> **Assignment**
Could you copy out, word for word, the lines running from the one containing "The image size is (550, 555)." up to and including the one containing "(682, 250).", and nothing else?

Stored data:
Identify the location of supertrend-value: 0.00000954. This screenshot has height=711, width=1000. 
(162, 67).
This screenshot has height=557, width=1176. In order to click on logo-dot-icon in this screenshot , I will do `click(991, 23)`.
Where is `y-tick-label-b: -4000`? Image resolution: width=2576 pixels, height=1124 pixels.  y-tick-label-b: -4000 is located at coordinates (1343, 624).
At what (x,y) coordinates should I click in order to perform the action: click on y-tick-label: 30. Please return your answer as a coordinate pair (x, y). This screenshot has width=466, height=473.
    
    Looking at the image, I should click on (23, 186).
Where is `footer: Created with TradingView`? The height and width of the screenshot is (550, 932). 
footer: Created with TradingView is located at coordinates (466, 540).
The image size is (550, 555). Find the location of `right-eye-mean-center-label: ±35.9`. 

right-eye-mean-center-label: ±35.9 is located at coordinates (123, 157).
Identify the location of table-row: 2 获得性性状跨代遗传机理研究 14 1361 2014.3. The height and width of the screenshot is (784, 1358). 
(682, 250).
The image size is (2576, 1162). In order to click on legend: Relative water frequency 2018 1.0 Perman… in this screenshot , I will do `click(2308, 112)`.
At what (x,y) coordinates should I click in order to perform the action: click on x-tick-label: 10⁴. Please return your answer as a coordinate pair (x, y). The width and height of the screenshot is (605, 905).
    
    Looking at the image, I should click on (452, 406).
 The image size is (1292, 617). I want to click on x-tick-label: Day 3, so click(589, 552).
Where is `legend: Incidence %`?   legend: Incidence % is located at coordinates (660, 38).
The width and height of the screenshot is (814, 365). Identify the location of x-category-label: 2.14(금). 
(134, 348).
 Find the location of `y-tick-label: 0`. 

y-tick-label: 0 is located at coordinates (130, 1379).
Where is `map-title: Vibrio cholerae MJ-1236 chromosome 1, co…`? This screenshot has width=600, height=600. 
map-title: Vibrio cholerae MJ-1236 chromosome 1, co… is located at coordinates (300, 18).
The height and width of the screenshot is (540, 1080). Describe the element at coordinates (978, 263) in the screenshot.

> **Solution to this task**
The image size is (550, 555). Find the location of `right-eye-mean-center-label: ±35.9`. 

right-eye-mean-center-label: ±35.9 is located at coordinates (123, 157).
Identify the location of table-row: 2 获得性性状跨代遗传机理研究 14 1361 2014.3. The height and width of the screenshot is (784, 1358). 
(682, 250).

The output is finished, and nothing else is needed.